Retyping the records exactly, down to the last line, is the whole job.

*** SUPPLIED MATERIAL

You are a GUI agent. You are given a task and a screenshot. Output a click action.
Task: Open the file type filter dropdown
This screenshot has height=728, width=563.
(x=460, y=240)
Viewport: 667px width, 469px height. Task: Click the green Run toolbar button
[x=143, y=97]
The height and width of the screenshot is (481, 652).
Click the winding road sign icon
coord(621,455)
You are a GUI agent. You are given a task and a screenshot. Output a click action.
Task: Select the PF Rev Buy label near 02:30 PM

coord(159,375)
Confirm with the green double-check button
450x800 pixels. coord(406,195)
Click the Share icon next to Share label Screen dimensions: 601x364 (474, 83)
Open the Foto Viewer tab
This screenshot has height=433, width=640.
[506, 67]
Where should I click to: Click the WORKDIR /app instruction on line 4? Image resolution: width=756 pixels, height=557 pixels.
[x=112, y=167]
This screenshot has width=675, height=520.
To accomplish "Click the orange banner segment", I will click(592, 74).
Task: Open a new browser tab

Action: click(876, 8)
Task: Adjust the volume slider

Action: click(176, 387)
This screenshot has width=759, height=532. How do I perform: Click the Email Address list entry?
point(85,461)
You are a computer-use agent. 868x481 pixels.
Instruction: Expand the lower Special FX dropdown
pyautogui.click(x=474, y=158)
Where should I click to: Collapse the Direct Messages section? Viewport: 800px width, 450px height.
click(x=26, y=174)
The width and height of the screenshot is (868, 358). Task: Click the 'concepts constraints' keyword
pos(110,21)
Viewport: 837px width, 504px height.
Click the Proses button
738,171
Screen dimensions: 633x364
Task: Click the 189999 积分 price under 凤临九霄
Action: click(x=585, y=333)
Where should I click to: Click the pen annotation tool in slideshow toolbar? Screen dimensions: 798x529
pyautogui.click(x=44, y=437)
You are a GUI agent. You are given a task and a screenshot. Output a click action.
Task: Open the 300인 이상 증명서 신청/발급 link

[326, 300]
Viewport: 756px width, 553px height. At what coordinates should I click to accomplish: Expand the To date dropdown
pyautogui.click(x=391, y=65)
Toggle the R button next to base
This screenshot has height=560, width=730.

******

WRITTEN RESPONSE -
You are a GUI agent. You are given a task and a screenshot. Output a click action.
Task: Open the file type filter dropdown
This screenshot has height=728, width=563.
(x=460, y=240)
Viewport: 667px width, 469px height. Task: Click the green Run toolbar button
[x=143, y=97]
The height and width of the screenshot is (481, 652).
Click the winding road sign icon
coord(621,455)
You are a GUI agent. You are given a task and a screenshot. Output a click action.
Task: Select the PF Rev Buy label near 02:30 PM

coord(159,375)
Confirm with the green double-check button
450x800 pixels. coord(406,195)
Click the Share icon next to Share label Screen dimensions: 601x364 (474, 83)
Open the Foto Viewer tab
This screenshot has height=433, width=640.
[506, 67]
Where should I click to: Click the WORKDIR /app instruction on line 4? Image resolution: width=756 pixels, height=557 pixels.
[x=112, y=167]
This screenshot has width=675, height=520.
To accomplish "Click the orange banner segment", I will click(592, 74).
Task: Open a new browser tab

Action: click(876, 8)
Task: Adjust the volume slider

Action: click(176, 387)
This screenshot has width=759, height=532. How do I perform: Click the Email Address list entry?
point(85,461)
You are a computer-use agent. 868x481 pixels.
Instruction: Expand the lower Special FX dropdown
pyautogui.click(x=474, y=158)
Where should I click to: Collapse the Direct Messages section? Viewport: 800px width, 450px height.
click(x=26, y=174)
The width and height of the screenshot is (868, 358). Task: Click the 'concepts constraints' keyword
pos(110,21)
Viewport: 837px width, 504px height.
Click the Proses button
738,171
Screen dimensions: 633x364
Task: Click the 189999 积分 price under 凤临九霄
Action: click(x=585, y=333)
Where should I click to: Click the pen annotation tool in slideshow toolbar? Screen dimensions: 798x529
pyautogui.click(x=44, y=437)
You are a GUI agent. You are given a task and a screenshot. Output a click action.
Task: Open the 300인 이상 증명서 신청/발급 link

[326, 300]
Viewport: 756px width, 553px height. At what coordinates should I click to accomplish: Expand the To date dropdown
pyautogui.click(x=391, y=65)
Toggle the R button next to base
This screenshot has height=560, width=730.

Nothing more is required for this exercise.